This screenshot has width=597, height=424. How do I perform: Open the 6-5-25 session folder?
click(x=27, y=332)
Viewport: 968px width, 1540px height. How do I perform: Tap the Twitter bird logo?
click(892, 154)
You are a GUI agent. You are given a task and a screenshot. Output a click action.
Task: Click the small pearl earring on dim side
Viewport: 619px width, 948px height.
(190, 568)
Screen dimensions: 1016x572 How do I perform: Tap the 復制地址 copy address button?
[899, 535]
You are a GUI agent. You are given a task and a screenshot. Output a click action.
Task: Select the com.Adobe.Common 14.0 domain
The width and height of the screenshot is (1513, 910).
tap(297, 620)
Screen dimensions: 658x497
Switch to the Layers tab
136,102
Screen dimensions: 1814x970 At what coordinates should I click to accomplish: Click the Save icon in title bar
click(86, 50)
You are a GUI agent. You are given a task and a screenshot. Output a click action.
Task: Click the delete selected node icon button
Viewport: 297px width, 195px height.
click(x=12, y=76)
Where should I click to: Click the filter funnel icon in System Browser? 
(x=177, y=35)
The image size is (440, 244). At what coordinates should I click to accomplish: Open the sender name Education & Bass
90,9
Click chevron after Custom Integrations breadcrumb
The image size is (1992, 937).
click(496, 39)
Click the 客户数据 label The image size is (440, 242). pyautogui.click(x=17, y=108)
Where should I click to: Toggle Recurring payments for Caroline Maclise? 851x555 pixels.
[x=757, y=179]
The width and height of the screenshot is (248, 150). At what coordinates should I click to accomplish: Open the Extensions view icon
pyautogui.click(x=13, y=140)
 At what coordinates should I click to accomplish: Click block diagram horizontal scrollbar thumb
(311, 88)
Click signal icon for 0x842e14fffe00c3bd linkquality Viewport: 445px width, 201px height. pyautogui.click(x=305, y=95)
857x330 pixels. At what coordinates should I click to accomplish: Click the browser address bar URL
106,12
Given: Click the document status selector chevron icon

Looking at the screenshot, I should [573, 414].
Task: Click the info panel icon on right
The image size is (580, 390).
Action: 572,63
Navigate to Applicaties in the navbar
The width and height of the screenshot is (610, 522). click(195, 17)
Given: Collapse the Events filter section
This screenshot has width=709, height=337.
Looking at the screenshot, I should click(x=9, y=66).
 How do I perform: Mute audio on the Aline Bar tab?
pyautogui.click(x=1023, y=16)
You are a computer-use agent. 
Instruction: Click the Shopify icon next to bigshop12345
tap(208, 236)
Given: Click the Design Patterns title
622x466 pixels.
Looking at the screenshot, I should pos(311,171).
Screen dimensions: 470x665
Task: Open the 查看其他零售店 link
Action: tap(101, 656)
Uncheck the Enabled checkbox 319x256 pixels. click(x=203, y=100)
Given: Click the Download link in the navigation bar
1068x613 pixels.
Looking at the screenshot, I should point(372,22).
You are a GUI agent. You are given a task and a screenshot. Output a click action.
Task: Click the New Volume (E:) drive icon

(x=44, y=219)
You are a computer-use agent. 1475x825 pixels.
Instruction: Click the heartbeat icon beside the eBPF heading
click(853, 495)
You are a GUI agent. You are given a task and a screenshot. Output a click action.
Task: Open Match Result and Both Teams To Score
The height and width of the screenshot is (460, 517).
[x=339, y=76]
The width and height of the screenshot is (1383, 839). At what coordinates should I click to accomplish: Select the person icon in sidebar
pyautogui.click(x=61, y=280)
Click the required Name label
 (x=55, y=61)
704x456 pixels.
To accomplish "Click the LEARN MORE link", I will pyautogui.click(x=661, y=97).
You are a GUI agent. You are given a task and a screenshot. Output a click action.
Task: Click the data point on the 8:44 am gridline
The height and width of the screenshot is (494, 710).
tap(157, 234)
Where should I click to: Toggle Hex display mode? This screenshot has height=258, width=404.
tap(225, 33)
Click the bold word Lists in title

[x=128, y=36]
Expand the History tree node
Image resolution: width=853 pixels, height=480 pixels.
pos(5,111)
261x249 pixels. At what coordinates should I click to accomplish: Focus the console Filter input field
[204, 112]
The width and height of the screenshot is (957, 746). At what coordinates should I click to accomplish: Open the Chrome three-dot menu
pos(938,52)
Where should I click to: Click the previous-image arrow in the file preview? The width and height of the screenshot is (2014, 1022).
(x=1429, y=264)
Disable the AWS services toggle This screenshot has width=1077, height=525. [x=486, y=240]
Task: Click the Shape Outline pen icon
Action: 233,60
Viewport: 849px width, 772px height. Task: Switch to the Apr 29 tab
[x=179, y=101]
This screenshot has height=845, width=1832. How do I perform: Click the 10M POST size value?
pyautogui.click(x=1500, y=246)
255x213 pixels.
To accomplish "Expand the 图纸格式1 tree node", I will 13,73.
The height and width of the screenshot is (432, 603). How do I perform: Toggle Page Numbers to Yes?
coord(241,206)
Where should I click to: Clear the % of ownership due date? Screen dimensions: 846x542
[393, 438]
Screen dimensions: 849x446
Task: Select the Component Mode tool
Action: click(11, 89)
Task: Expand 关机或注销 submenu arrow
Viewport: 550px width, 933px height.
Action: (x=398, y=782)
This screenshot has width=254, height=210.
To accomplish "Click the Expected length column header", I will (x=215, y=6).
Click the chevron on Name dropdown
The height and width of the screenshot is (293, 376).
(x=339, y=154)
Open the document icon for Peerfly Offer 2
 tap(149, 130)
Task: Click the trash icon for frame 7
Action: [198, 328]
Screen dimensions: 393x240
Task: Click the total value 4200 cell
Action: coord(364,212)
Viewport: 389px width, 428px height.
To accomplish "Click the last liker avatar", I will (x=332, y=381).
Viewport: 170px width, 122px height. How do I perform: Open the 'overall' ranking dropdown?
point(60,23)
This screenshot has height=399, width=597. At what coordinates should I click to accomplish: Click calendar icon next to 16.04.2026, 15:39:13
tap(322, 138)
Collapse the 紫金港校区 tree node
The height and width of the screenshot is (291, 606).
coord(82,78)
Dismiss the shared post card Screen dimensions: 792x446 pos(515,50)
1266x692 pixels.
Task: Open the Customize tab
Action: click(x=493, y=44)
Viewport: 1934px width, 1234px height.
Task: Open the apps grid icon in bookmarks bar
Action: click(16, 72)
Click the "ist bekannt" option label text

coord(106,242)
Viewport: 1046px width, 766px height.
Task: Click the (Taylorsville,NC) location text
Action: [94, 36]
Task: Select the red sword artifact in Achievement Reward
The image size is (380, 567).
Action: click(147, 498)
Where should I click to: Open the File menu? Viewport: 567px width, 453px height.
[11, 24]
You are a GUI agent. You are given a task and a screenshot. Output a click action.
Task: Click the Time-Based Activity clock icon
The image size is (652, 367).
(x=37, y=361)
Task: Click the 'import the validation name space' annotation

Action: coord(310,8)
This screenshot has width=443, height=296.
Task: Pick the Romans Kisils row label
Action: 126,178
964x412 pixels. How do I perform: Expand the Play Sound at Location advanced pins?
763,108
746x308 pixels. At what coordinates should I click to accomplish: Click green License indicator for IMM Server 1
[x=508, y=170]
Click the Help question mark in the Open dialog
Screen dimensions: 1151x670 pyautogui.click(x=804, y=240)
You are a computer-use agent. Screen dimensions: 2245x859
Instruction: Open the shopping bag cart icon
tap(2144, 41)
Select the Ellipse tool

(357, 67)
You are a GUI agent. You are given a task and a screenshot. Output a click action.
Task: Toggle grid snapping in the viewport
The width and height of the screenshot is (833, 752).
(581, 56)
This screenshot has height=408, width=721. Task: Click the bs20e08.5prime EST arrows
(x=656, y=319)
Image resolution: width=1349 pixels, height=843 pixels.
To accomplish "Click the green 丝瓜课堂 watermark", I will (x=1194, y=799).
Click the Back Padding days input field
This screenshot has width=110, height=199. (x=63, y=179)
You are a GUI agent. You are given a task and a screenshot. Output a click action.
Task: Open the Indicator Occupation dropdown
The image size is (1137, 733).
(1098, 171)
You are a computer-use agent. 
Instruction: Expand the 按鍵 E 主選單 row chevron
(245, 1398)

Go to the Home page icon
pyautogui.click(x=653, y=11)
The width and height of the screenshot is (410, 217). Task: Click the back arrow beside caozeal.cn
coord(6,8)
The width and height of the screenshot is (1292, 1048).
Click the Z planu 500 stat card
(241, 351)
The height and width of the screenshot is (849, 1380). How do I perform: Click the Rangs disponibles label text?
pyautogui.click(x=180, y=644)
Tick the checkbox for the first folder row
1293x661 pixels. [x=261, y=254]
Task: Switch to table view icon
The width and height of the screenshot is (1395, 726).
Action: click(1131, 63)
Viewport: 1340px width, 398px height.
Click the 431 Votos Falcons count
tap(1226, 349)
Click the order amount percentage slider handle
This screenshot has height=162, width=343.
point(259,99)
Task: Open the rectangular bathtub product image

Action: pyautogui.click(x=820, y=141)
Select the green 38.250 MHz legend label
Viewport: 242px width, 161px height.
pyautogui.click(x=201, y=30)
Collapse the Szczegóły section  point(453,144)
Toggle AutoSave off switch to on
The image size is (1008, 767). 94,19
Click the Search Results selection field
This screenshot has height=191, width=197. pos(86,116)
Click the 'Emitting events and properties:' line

- - - - -

__Problem statement__
Copy out the records from the start through the line that contains "click(892, 154)", including both of those lines.

__Completed task__
This screenshot has width=597, height=424. How do I perform: Open the 6-5-25 session folder?
click(x=27, y=332)
Viewport: 968px width, 1540px height. How do I perform: Tap the Twitter bird logo?
click(892, 154)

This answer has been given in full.